Ballew’s father told him many stories about the work.
“They hand-drilled ’em and blasted the rocks and sledded them out with mules,” Ballew said. “It was all done very primitive. Before the parkway was built, they didn’t have any way to get equipment in there.”
The landscape designers left behind 800 ink-on-linen drawings at the Blue Ridge Parkway archives in Asheville that chronicle its detail mile by mile.
“Every view, every curb, every stone — they are as richly detailed as any residential landscape plan that would be presented to a client today,” Medford said.
Drive North Carolina’s segment and see for yourself. Despite thousands of private properties that touch the parkway’s edges, the uniform impression is one of traveling through a vast and separate world that spools out at a leisurely 45 mph.
“I don’t know that you can go anywhere in the world and see anything as beautiful in the U.S. as the Blue Ridge Parkway,” said Sandy Phillips of St.

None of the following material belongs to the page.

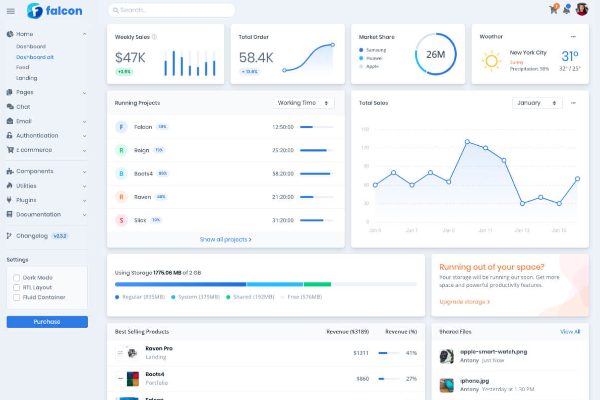Open Chat in the sidebar
Screen dimensions: 600x400
(23, 106)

Simons Island, Ga., who recently camped near the area.
A driver can thread through woods that seem like deep forests, scale rocky heights that seem to defy gravity, see bright blooming rhododendron and stop on grassy berms for picnics.
The parkway capitalizes on what its curators call a “borrowed landscape” that touches more than 4,000 properties from Waynesboro, Va., to Cherokee.
Most of the road was complete by 1966. Ongoing fights with the owners of Grandfather Mountain did not end until the 1980s, when the Linn Cove Viaduct was built, finally completing the road in 1985.
It’s like home
For Greensboro’s Emily Vail, in many ways the parkway has become her home away from home.
“Its gently rolling mountains are like a sea of soft blues and greens. The meadows stretch and roll. ... Rock faces tumble with mosses and tiny flowers, and toward the south the mountain laurel suspends from the cliffs as though hanging in mid-air,” she wrote in an e-mail.
“No matter how many times I drive the parkway, and for the past 15 springs it is the entire length, no two pilgrimages are the same. For me, it is a spiritual home.”